* EXERCISE DETAILS: Leaving the pictures aside, repeat the entries exactly.

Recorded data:
- Opening Delimiter -
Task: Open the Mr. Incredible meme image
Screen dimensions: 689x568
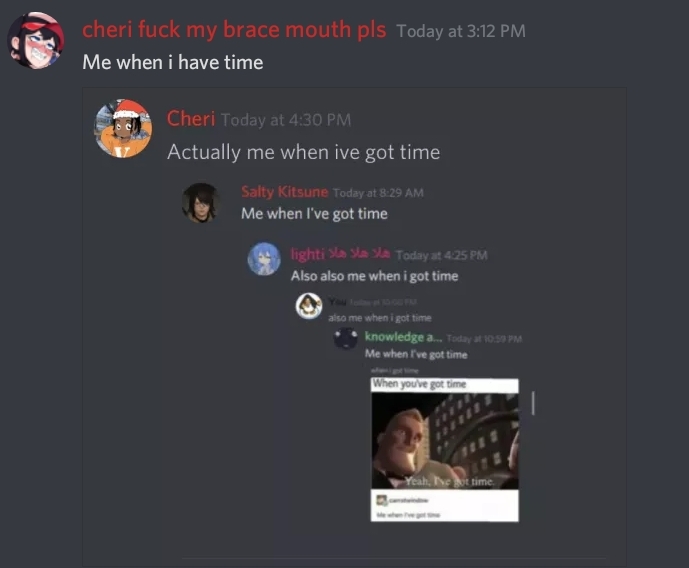Action: (445, 449)
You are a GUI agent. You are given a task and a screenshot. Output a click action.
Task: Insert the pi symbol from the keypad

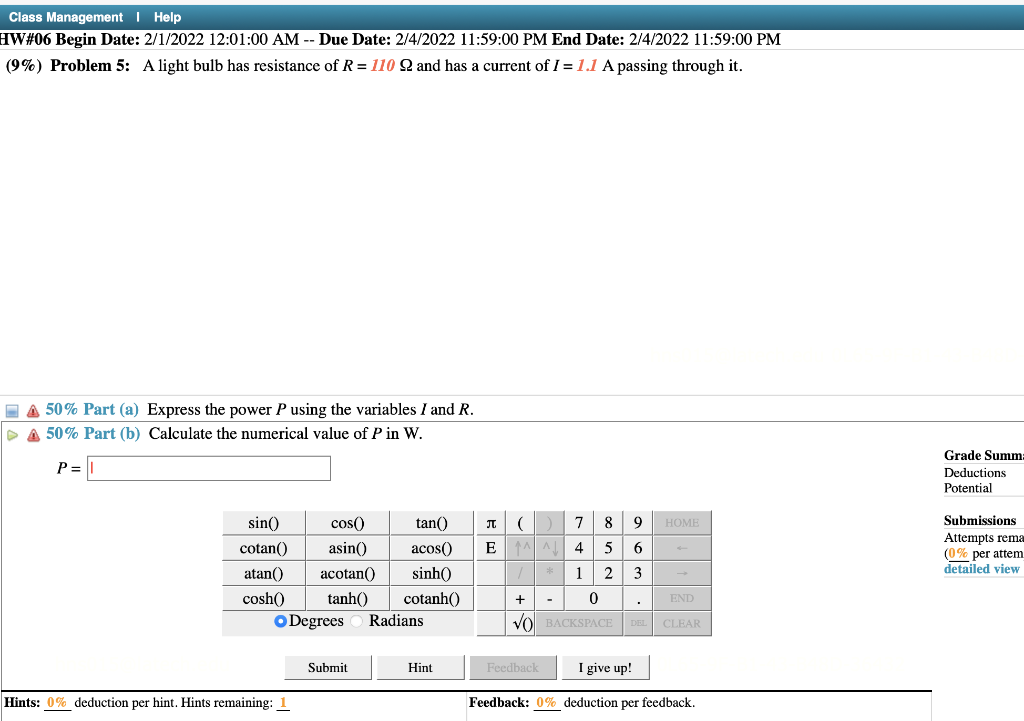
- Closing Delimiter -
* TASK ANSWER:
Task: Open the Mr. Incredible meme image
Screen dimensions: 689x568
Action: (445, 449)
You are a GUI agent. You are given a task and a screenshot. Output a click action.
Task: Insert the pi symbol from the keypad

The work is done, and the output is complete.